→ Task
What do the lines from the top of the data through the line with "Subscribe (21, 2354)" say? Quote them exactly and include both ends.
Segment Start: Given data
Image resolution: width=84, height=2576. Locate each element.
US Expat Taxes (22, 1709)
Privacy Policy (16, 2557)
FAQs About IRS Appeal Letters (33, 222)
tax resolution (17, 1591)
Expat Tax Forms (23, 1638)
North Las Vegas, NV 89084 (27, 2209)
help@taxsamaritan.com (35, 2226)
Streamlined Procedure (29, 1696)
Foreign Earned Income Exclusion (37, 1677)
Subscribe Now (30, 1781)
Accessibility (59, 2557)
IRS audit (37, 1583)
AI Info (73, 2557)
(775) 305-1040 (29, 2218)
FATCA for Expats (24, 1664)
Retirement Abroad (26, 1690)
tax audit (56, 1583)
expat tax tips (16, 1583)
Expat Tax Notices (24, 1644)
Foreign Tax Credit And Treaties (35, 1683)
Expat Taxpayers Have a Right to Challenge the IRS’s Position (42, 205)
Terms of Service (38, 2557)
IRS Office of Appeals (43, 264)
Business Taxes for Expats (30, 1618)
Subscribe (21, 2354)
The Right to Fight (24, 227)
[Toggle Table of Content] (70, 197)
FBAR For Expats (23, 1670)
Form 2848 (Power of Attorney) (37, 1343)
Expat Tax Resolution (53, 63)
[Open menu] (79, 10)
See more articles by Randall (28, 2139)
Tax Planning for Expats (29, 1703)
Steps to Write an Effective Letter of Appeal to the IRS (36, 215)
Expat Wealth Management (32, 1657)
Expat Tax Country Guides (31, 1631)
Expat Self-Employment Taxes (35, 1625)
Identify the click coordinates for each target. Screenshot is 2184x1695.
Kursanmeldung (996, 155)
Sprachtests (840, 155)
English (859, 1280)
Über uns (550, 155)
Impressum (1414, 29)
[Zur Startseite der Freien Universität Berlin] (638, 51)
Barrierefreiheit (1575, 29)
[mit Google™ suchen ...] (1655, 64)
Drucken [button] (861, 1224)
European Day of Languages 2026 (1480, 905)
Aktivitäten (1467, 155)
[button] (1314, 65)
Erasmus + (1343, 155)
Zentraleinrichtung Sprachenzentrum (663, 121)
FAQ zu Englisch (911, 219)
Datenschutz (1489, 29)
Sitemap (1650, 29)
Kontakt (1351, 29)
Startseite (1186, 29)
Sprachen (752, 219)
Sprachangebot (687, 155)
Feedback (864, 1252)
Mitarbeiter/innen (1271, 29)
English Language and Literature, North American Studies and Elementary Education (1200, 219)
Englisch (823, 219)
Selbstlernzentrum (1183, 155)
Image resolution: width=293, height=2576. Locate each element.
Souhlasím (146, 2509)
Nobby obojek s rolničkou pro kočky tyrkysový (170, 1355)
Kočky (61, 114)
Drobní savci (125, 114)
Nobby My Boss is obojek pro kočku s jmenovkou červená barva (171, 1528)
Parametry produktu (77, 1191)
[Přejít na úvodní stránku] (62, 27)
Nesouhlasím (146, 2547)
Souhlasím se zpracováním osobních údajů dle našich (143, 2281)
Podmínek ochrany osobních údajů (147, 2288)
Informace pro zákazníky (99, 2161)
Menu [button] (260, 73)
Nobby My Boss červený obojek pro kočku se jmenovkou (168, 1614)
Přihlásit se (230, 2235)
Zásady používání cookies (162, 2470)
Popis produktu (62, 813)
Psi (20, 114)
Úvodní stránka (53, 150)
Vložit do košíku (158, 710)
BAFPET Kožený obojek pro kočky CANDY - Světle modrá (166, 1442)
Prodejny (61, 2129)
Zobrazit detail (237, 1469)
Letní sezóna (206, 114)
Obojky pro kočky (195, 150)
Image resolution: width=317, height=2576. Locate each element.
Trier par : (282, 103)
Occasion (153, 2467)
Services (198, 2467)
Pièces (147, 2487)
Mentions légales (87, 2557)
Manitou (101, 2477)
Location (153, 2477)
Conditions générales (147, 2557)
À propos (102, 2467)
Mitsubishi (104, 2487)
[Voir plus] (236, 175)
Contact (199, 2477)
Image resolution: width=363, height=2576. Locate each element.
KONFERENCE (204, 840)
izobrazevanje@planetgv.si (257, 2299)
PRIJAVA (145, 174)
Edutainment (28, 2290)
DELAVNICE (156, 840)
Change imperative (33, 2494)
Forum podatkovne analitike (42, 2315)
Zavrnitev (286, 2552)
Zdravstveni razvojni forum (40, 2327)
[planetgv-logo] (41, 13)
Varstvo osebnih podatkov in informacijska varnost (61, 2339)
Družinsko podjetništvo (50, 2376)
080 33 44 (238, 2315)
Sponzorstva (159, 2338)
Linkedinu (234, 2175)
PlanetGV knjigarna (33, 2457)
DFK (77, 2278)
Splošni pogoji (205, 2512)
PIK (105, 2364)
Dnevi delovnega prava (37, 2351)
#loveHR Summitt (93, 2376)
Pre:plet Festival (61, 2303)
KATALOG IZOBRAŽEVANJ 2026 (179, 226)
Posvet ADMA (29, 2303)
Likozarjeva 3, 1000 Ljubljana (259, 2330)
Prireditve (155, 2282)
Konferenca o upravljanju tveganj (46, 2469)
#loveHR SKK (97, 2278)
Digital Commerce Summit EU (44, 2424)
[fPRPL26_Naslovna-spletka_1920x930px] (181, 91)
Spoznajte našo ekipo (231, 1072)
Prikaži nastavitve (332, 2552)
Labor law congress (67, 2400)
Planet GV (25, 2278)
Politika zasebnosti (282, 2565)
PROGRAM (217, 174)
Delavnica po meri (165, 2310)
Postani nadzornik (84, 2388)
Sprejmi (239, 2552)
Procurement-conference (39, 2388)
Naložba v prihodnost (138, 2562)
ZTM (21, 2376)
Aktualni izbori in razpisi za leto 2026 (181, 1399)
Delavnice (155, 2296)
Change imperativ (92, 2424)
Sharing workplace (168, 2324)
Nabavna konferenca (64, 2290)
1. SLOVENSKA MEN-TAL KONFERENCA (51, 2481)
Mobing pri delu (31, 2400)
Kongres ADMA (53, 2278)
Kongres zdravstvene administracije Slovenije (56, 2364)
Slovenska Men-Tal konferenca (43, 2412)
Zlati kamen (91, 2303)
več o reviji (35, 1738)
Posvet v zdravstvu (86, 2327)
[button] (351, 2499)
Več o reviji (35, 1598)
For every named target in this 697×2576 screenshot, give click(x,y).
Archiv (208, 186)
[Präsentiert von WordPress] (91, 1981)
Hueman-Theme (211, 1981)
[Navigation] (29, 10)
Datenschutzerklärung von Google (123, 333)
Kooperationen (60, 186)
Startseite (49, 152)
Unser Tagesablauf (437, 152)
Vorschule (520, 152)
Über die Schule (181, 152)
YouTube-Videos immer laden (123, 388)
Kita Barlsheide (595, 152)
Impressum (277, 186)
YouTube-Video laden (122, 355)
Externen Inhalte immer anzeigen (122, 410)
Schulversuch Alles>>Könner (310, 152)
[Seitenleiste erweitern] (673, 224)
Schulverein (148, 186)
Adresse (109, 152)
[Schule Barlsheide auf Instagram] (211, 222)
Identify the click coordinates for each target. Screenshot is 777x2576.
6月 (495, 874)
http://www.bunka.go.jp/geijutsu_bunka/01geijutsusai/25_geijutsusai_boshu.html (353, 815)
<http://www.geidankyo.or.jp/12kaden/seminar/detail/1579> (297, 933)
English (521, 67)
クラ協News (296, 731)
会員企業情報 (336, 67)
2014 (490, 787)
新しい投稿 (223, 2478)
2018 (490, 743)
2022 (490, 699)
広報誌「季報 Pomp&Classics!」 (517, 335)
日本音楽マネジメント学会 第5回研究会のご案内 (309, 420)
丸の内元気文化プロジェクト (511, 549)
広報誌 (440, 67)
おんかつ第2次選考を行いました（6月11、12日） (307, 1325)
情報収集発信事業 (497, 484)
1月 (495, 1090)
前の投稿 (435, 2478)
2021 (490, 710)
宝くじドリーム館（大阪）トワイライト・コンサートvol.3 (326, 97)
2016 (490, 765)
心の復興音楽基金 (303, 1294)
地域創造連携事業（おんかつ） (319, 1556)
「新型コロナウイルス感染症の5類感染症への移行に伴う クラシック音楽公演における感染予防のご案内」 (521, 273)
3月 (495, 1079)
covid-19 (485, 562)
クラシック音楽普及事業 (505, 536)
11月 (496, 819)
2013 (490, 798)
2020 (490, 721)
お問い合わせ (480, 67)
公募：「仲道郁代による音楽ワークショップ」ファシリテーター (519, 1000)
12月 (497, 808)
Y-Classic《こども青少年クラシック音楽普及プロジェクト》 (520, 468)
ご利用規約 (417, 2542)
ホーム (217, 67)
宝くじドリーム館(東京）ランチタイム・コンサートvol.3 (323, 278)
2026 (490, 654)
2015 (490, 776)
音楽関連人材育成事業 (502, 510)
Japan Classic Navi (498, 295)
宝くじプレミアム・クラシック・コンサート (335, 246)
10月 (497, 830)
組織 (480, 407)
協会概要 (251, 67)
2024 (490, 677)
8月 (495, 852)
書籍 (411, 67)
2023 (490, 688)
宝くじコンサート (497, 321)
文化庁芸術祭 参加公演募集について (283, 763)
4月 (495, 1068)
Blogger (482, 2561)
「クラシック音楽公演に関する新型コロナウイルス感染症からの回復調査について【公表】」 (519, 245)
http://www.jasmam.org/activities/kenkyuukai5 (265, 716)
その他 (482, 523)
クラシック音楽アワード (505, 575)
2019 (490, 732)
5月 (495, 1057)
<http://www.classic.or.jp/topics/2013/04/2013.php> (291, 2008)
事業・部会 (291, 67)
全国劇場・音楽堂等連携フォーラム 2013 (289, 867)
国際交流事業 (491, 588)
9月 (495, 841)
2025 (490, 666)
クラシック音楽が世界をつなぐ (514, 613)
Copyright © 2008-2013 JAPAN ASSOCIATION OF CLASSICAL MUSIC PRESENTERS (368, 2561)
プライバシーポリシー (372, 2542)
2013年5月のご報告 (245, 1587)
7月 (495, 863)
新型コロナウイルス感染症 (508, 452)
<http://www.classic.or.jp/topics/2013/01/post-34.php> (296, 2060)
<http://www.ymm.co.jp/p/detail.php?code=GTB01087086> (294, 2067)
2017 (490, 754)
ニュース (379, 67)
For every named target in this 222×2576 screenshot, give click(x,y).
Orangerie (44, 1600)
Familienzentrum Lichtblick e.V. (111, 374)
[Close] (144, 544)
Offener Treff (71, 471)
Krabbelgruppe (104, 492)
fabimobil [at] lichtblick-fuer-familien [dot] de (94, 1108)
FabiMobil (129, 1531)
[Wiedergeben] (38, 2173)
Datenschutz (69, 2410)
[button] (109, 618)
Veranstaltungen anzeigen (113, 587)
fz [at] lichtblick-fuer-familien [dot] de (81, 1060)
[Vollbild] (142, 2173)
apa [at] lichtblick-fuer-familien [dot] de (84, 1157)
Segment End: Given data
→ Expected answer
Image resolution: width=84, height=2576. Locate each element.
US Expat Taxes (22, 1709)
Privacy Policy (16, 2557)
FAQs About IRS Appeal Letters (33, 222)
tax resolution (17, 1591)
Expat Tax Forms (23, 1638)
North Las Vegas, NV 89084 (27, 2209)
help@taxsamaritan.com (35, 2226)
Streamlined Procedure (29, 1696)
Foreign Earned Income Exclusion (37, 1677)
Subscribe Now (30, 1781)
Accessibility (59, 2557)
IRS audit (37, 1583)
AI Info (73, 2557)
(775) 305-1040 (29, 2218)
FATCA for Expats (24, 1664)
Retirement Abroad (26, 1690)
tax audit (56, 1583)
expat tax tips (16, 1583)
Expat Tax Notices (24, 1644)
Foreign Tax Credit And Treaties (35, 1683)
Expat Taxpayers Have a Right to Challenge the IRS’s Position (42, 205)
Terms of Service (38, 2557)
IRS Office of Appeals (43, 264)
Business Taxes for Expats (30, 1618)
Subscribe (21, 2354)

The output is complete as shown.